Mientras describe la serie de pinturas que fueron motivo de venta en el hospicio de ancianos de la ciudad de Amsterdam en 1696, Taylor va entretejiendo los escasos datos conocidos sobre el pintor: sus humildes orígenes, su ascenso en la escala social gracias al matrimonio con Catharina Thins, su numerosa familia o su estrecha relación con los coleccionistas de arte Van Ruijven, con el modo en que pudo haber vivido y el contexto histórico que acompañó, como música de fondo, su existir, en un intento de señalar el decalaje entre ese contexto y el mundo recreado en los lienzos o, para ser concisos, el mundo que a primera vista nos parecen estar reflejando esos lienzos.
El artificio es lo que Taylor llama, en un golpe de efecto, mentira, sin aclarar que el pintor no es quien miente, –en todo caso lo que propone es jugar a un juego lleno de trampas o de enigmas–, sino que es quien mira, aquel que se deja embaucar por el misterio resultante de dicho juego, quien puede –y tal vez debiera decir debe– llevarse a engaño. Esto es, jugar al juego del arte.
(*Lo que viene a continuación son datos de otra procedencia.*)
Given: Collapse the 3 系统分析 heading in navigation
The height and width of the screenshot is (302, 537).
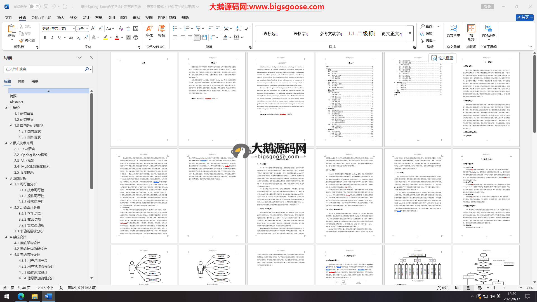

La mentira que se anuncia en La mentira de Vermeer no deja de ser, en una esfera de más difícil acceso, verdad. Una verdad que, porque no puede ser enunciada en un lenguaje que no sea poético, no es posible cercar, señalar, ni tampoco demostrar. De ahí que Taylor decida apoyarse en su contrario como estrategia para despertar al ojo que piensa y decida emprender la búsqueda de sentido –sentido que jamás podrá ser unívoco– para alcanzar (acercar, traer, abrigar) lo único que cuenta: la experiencia. Sin embargo, uno tiene la sensación de que por momentos ese modo de proceder impide a Taylor formular lo verdaderamente importante. Lo importante no es, en este caso, señalar el artificio, sino señalar cómo es posible que el artificio funcione.